▸ Records shown
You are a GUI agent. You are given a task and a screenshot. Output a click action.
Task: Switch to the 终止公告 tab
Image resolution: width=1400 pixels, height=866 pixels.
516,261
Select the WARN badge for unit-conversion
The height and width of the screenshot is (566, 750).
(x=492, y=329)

▸ Brief
Output the full listing again with nothing altered.

▸ Written response
You are a GUI agent. You are given a task and a screenshot. Output a click action.
Task: Switch to the 终止公告 tab
Image resolution: width=1400 pixels, height=866 pixels.
516,261
Select the WARN badge for unit-conversion
The height and width of the screenshot is (566, 750).
(x=492, y=329)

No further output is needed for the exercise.